❦30❦ ↑ GECENDE BENİM GÜNDÜZÜNDE ↓

6.4K 419 496
                                    


Multimedya; Araz Sanchez.

Toygar ışıklı - İntikam

Bölümü atalı daha 5 gün olmuşken sınırı geçerek bana yeni bölüm yazdıran herkese çok teşekkür ederim, dermişim akdjakka.

Bol Araz & Samira'lı bir bölüm sizlerle...

31. BÖLÜM: "GECENDE BENİM, GÜNDÜZÜNDE."


Gözlerinizi dünyaya açtığınız o ilk an canından kopup geldiğiniz canın dünyaya son kez bakması ne demek bilir misiniz siz? Her koşulda koruyup, her şartta arkanızda duracak olan bir insanı daha siz ilk nefesinizi almadan kayıp gitmesi ne demek? Bir canınızın diğer yarısını daha geldiğiniz yerin idrakine dahi varamadan kaybetmek, acılarla dolu dünyaya bir başınıza devam etmek zorunda kalmak ne demek?
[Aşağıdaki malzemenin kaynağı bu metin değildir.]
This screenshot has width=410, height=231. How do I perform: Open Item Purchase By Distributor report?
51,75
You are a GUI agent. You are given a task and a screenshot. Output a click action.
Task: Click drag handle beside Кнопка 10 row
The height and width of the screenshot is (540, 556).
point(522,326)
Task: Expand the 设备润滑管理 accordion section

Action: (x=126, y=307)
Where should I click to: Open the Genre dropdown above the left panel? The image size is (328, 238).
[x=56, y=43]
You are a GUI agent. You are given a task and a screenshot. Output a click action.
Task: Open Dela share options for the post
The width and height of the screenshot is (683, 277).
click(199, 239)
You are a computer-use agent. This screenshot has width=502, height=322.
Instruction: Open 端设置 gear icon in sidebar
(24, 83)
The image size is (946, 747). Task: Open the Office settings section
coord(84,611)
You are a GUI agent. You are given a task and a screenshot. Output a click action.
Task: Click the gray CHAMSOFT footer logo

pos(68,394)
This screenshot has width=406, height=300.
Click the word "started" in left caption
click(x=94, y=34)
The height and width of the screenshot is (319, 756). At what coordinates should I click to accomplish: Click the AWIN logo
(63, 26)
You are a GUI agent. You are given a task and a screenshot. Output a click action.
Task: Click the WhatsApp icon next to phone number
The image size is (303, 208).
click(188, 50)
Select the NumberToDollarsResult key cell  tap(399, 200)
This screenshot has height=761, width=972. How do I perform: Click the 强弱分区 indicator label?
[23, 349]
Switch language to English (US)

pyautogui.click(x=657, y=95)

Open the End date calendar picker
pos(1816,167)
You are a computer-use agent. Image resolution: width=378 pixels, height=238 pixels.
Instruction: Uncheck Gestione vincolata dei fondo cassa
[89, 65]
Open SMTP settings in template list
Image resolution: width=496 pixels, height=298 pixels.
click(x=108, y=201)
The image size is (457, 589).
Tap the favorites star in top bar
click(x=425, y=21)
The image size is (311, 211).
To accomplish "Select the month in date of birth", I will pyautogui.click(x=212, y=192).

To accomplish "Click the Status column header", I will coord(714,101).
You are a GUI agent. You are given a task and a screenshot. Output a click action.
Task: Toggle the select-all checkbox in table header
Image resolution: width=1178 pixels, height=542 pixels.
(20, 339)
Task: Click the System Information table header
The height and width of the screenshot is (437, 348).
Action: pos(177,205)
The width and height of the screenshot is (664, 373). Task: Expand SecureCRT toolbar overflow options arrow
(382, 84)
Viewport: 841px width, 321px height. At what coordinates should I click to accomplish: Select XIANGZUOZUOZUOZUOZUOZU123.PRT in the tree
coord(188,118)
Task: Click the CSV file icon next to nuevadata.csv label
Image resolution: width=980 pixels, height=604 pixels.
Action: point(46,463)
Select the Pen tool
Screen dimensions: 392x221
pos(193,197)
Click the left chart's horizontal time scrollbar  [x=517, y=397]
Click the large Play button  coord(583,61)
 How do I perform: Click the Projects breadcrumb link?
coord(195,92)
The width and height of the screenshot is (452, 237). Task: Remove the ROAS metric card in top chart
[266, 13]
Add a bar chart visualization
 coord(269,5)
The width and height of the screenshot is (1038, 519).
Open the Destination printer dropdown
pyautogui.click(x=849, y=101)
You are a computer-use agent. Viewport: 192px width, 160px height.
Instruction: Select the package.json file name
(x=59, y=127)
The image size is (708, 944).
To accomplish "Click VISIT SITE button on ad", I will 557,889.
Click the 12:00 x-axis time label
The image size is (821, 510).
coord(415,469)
Bunu yalnızca annesi kendisini doğururken hayata veda eden çocuklar bilirdi. Birde hatırlamayacağı kadar çok küçükken annesiyle yolları ayrı düşenler. Bazen bir ölümle olurdu bu, bazen de tatsız bir terk edilişle. Ortak olan tek şey bıraktığı acısı, asla kapanmayan yarası olurdu. Sardıkça kanayan, saklamaya çalıştıkça daha çok ortaya çıkan.

Düştüğünde diğer çocuklara olduğu gibi tutup seni yeniden ayağa kaldıracak bir el, kalktığında bu başarını tebrik edecek bir çift göz, ağladığında teselli edecek tek bir kapı bulamazdın.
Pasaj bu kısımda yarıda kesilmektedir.